Las fórmulas de composición de eslóganes empresariales son diversas y con grados muy diferentes de éxito: a mí me gustaba mucho aquel anuncio de aires acondicionados Fujitsu, tan silenciosos que la señorita que ponía la voz en off podía decir: «Fujitsu: el fujitsu». Jamás me he comprado ni me compraré un aire acondicionado, pero la campaña publicitaria fue todo un éxito, porque ya ven que me acuerdo. Se recuerda, generalmente, también la publicidad de Pescanova, que era una empresa que le caía bien a todo el mundo en España, con su simpático grumete de impermeable amarillo, su pleonásmico eslogan «lo bueno sabe bien» y la maroma que regalaron a la Catedral de Santiago de Compostela para colgar el Botafumeiro. Y ¿qué decir del turrón 1880, «el más caro del mundo»? ¡140 años conquistando los paladares españoles por un inconfesable deseo de aparentar!

Todo esto está muy bien. En realidad, no, pero está razonablemente bien en su contexto, que es el del comercio y la producción industrial de cosas más o menos útiles. El contexto de la Iglesia no es ése en absoluto; a menos que me encuentre en un gravísimo error, claro. Que San Pedro fuese pescador antes de ser Papa no le aporta ninguna semejanza adicional con el CEO de Pescanova, quien probablemente no sepa pescar, por otra parte. Tampoco pienso que el hecho de que Su Santidad Francisco sea de Buenos Aires le aproxime en nada al Director de Ventas de Fujitsu.
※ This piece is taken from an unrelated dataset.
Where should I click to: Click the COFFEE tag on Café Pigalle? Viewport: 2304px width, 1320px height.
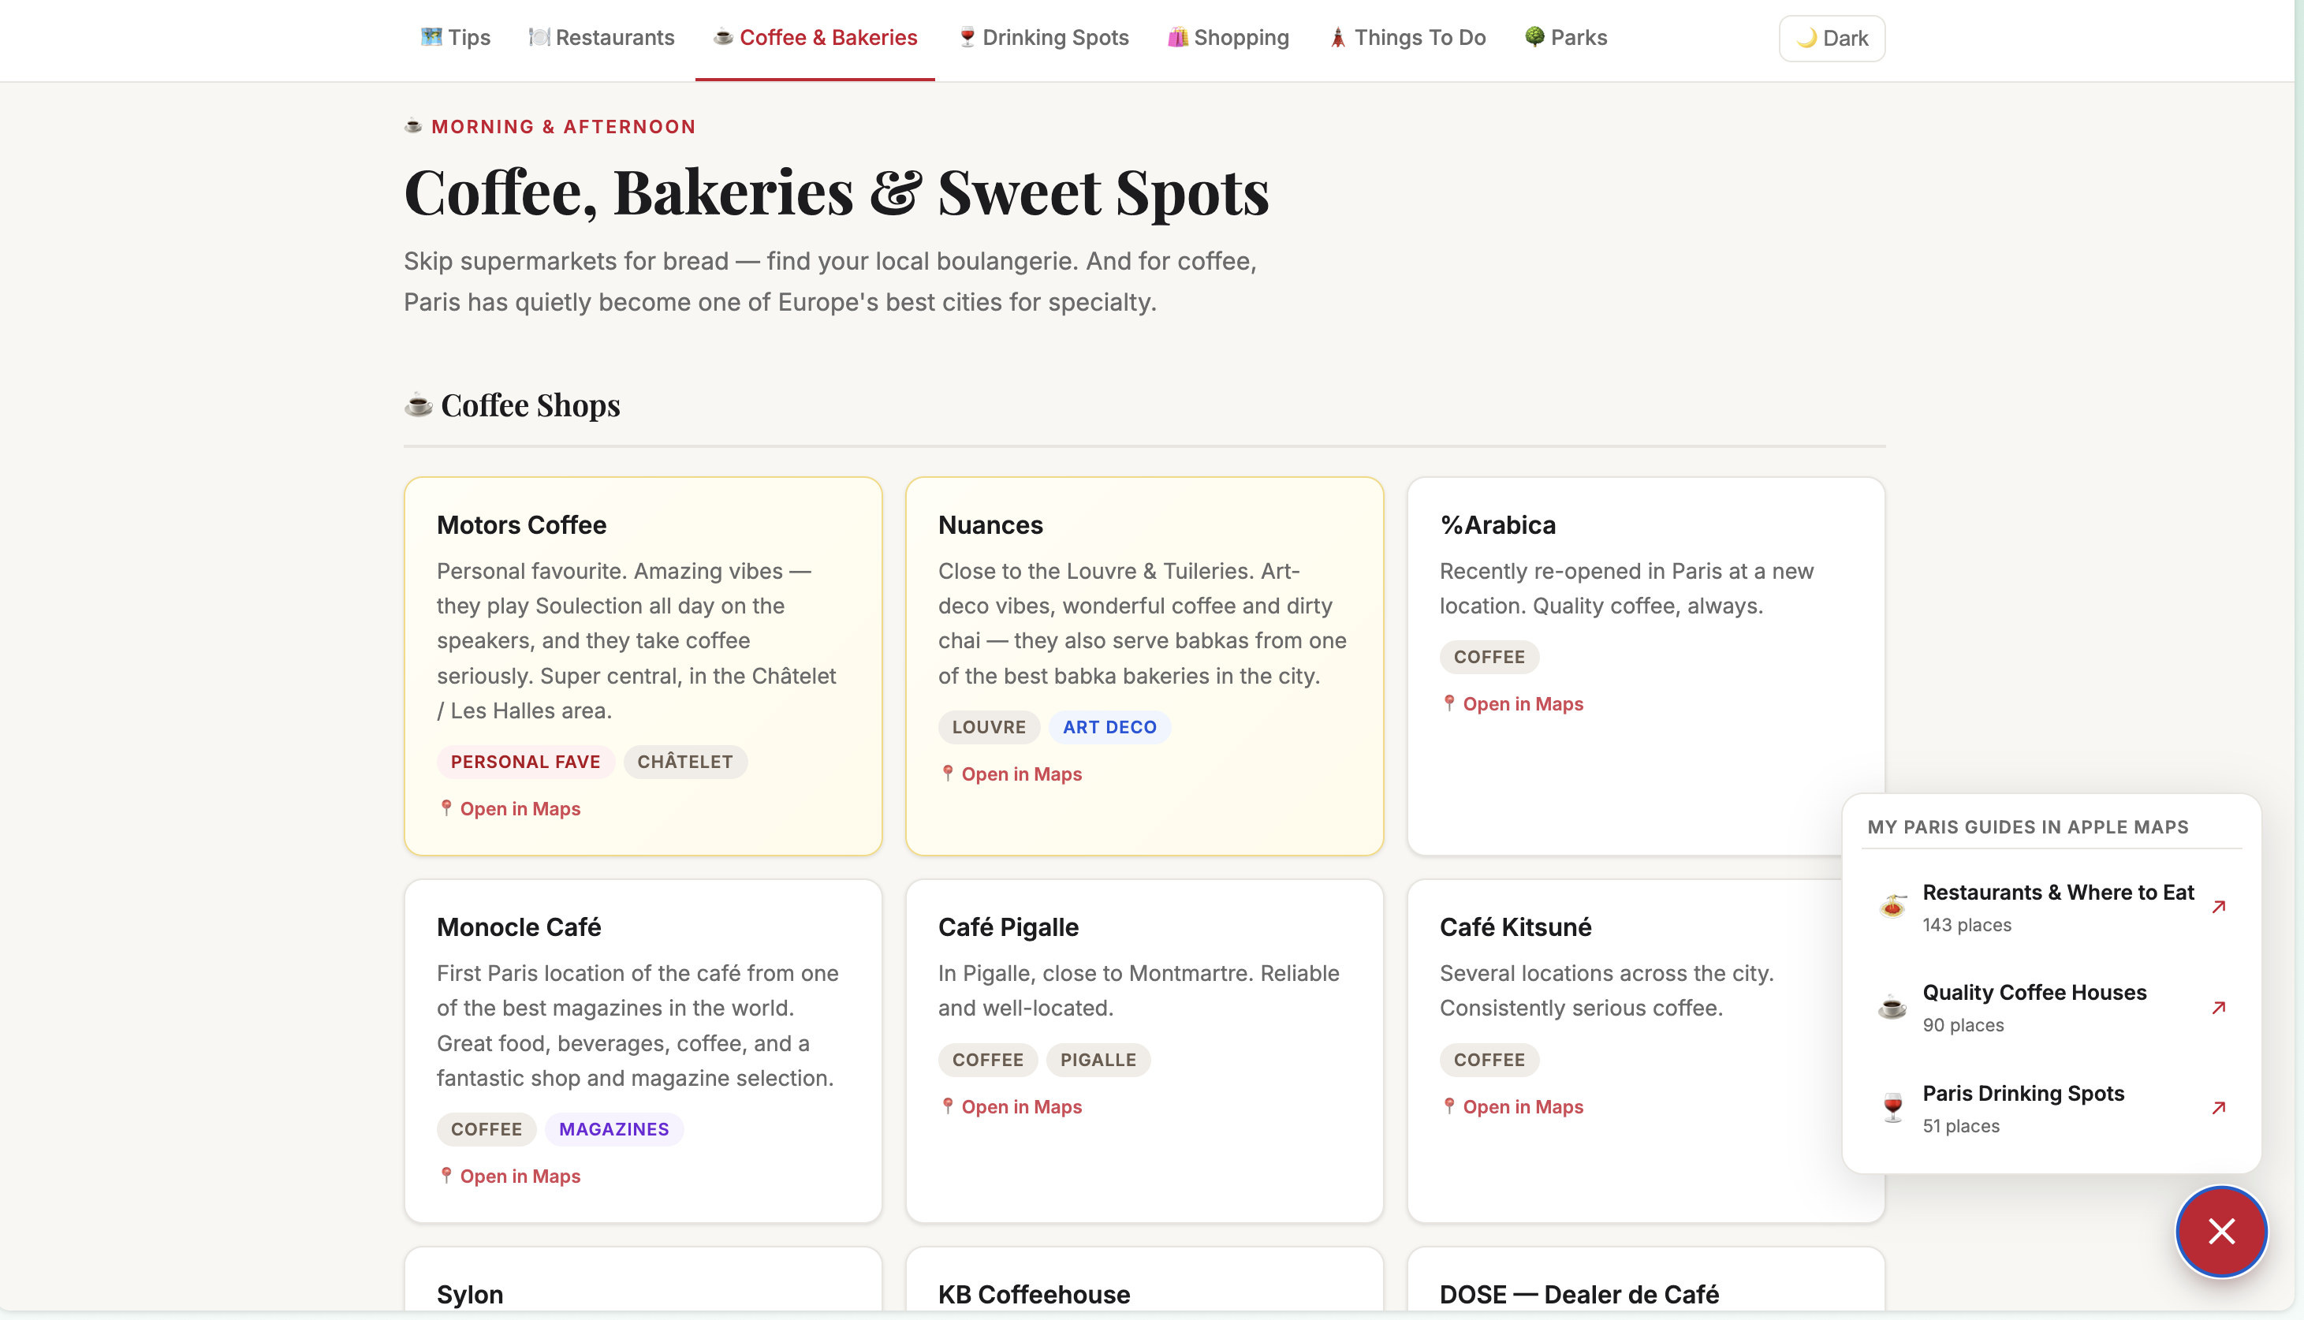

Por eso, no deja de sorprenderme la mercantilización de la imagen de la Iglesia. Estamos transidos de digitalizaciones, sobreexposición en redes sociales [un vistazo a la cuenta de Instagram del Seminario Diocesano de Madrid haría perder la fe al más pintado] y, en general, una disminución radical del nivel de las comunicaciones escritas y orales de las «caras visibles» de la Iglesia, que condensan su teológica sabiduría en frasecitas de Twitter ―o de galleta de la fortuna―.

Ejemplo estelar de esta infantilización more Walt Disney está siendo el Sínodo de los obispos, iniciado el año pasado y cuya finalización está prevista para el año 2023. No me hace falta saber de qué se está hablando, cómo y por quién, para saber que va a ser una tontería; una tontería peligrosa, tal vez, pero una tontería. ¿«Sínodo de la Sinodalidad»? ¿Estamos de broma? Sólo podría tomármelo en serio (como me tomo en serio las películas de Disney, pero ni más ni menos), si en la apertura solemne de la primera sesión Francisco, el cardenal Grech y la caterva de féminas nombradas para puestos directivos de la Congregación de los Obispos (entre los que no está, craso error, la obispesa lesbiana de Estocolmo) nos presentara el evento con una simpática cancioncilla que repitiese machaconamente: «¡No hay un Sínodo más sinodal!».